◆ Exercise requirements ◆
In the lines below, switch "hamburger menu icon" to "navigation menu icon" and reproduce everything else unchanged.

◆ Records provided ◆
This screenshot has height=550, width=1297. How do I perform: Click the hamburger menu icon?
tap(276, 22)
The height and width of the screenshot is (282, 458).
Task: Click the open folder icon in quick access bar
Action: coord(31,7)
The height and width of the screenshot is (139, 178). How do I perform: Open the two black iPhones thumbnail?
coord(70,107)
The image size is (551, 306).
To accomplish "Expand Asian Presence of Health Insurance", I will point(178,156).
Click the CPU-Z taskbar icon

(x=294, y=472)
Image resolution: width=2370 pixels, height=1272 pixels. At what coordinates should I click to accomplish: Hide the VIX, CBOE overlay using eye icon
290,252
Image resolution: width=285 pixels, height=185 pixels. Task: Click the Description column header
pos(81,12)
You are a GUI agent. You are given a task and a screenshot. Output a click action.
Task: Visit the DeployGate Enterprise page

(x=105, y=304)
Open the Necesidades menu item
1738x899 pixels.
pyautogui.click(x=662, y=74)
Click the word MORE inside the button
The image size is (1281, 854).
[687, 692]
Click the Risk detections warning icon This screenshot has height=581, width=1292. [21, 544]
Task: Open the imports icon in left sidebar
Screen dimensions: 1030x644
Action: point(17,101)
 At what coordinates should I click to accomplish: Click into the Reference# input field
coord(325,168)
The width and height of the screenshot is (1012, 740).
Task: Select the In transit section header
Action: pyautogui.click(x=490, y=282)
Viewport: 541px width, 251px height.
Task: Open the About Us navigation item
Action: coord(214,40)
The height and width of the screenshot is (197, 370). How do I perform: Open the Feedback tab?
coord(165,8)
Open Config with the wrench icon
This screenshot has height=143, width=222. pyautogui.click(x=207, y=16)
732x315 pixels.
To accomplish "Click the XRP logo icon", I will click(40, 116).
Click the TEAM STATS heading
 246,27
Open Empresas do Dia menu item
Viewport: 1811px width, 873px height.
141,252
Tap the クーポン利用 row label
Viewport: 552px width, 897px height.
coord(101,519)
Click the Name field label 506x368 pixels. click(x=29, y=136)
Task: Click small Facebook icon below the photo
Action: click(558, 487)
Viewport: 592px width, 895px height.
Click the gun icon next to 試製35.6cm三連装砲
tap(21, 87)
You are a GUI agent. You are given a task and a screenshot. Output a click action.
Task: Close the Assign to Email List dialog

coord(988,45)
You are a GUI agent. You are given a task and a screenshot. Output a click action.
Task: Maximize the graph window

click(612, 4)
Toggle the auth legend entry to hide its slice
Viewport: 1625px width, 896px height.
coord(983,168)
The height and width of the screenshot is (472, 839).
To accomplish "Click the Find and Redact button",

◆ Response for this exercise ◆
This screenshot has height=550, width=1297. How do I perform: Click the navigation menu icon?
tap(276, 22)
The height and width of the screenshot is (282, 458).
Task: Click the open folder icon in quick access bar
Action: coord(31,7)
The height and width of the screenshot is (139, 178). How do I perform: Open the two black iPhones thumbnail?
coord(70,107)
The image size is (551, 306).
To accomplish "Expand Asian Presence of Health Insurance", I will point(178,156).
Click the CPU-Z taskbar icon

(x=294, y=472)
Image resolution: width=2370 pixels, height=1272 pixels. At what coordinates should I click to accomplish: Hide the VIX, CBOE overlay using eye icon
290,252
Image resolution: width=285 pixels, height=185 pixels. Task: Click the Description column header
pos(81,12)
You are a GUI agent. You are given a task and a screenshot. Output a click action.
Task: Visit the DeployGate Enterprise page

(x=105, y=304)
Open the Necesidades menu item
1738x899 pixels.
pyautogui.click(x=662, y=74)
Click the word MORE inside the button
The image size is (1281, 854).
[687, 692]
Click the Risk detections warning icon This screenshot has height=581, width=1292. [21, 544]
Task: Open the imports icon in left sidebar
Screen dimensions: 1030x644
Action: point(17,101)
 At what coordinates should I click to accomplish: Click into the Reference# input field
coord(325,168)
The width and height of the screenshot is (1012, 740).
Task: Select the In transit section header
Action: pyautogui.click(x=490, y=282)
Viewport: 541px width, 251px height.
Task: Open the About Us navigation item
Action: coord(214,40)
The height and width of the screenshot is (197, 370). How do I perform: Open the Feedback tab?
coord(165,8)
Open Config with the wrench icon
This screenshot has height=143, width=222. pyautogui.click(x=207, y=16)
732x315 pixels.
To accomplish "Click the XRP logo icon", I will click(40, 116).
Click the TEAM STATS heading
 246,27
Open Empresas do Dia menu item
Viewport: 1811px width, 873px height.
141,252
Tap the クーポン利用 row label
Viewport: 552px width, 897px height.
coord(101,519)
Click the Name field label 506x368 pixels. click(x=29, y=136)
Task: Click small Facebook icon below the photo
Action: click(558, 487)
Viewport: 592px width, 895px height.
Click the gun icon next to 試製35.6cm三連装砲
tap(21, 87)
You are a GUI agent. You are given a task and a screenshot. Output a click action.
Task: Close the Assign to Email List dialog

coord(988,45)
You are a GUI agent. You are given a task and a screenshot. Output a click action.
Task: Maximize the graph window

click(612, 4)
Toggle the auth legend entry to hide its slice
Viewport: 1625px width, 896px height.
coord(983,168)
The height and width of the screenshot is (472, 839).
To accomplish "Click the Find and Redact button",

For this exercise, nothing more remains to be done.